Global AIDS group ‘very disappointed’ in president, Congress
The largest global AIDS organization accused the Obama administration
and Congress on Friday of falling short on promised funding and
oversight in the worldwide fight against the epidemic.
The Los Angeles-based AIDS Healthcare Foundation questioned the government’s commitment to President George W. Bush’s signature foreign aid program and said millions of people were in jeopardy of losing access to life-saving drugs, especially in sub-Saharan Africa.
{mosads}”We’re very disappointed, frankly, with the Obama administration and this Congress,” said Michael Weinstein, the group’s president.
“The fight against AIDS,” he added, “is in retreat.”
Weinstein held a press conference with several healthcare workers and patients from Uganda to press for greater attention to the President’s Emergency Plan for AIDS Relief, or PEPFAR. He said Obama strongly supported the program while in Congress and as a presidential candidate — then-Sen. Obama pledged in 2008 to provide at least $50 billion by 2013 for the global fight against the disease — but that support seems to have waned.
The program was created with unanimous bipartisan support in 2003 and reauthorized in 2008. Congress at the time authorized $48 billion over five years, but has only been appropriating about $6.5 billion per year since then, according to the foundation.

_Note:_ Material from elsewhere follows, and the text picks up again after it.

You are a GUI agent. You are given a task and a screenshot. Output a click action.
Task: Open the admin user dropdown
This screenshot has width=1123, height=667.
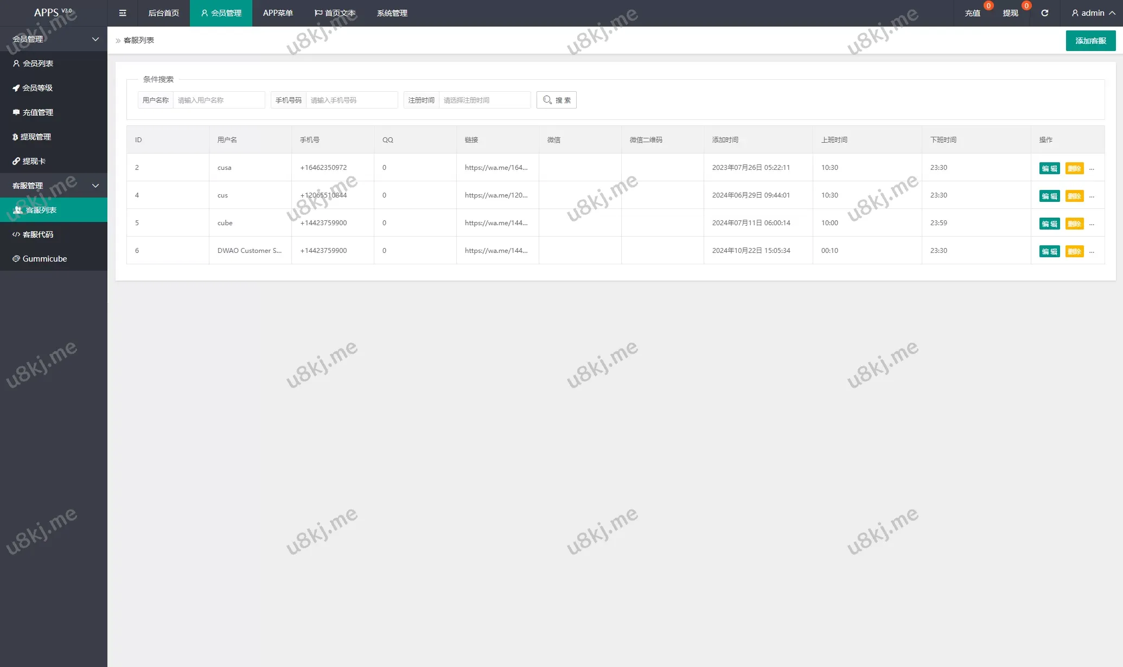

Five patients and medical providers were in town this week to press their case with Congress. They are asking that:
• PEPFAR treatment costs be capped at $350 per person per year for treatment, to reach the greatest number of people as efficiently possible. The group says “waste and overhead” have pushed the average cost to more than $1,100 a year;
• funding be increased for PEPFAR by at least $1 billion for Fiscal Year 2011 and every year thereafter “to ensure that funding approaches the full $48 billion authorized by Congress”;
• administrative overhead be limited for contractors to 10 percent and all indirect costs to 20 percent so more money goes to treatment; and
• 75 percent of all PEPFAR funds are required to be spend on AIDS treatment, up from the currently required 50 percent requirement for care and treatment.
The association is also pressing the administration to publish an annual best practices report, as required by the reauthorization.
“The failure to complete and disseminate these reports results in waste, inefficiency and lost lives,” the association wrote in a March 22 letter to U.S. Global AIDS Coordinator Eric Goosby, “and prevents PEPFAR from fully realizing its potential.”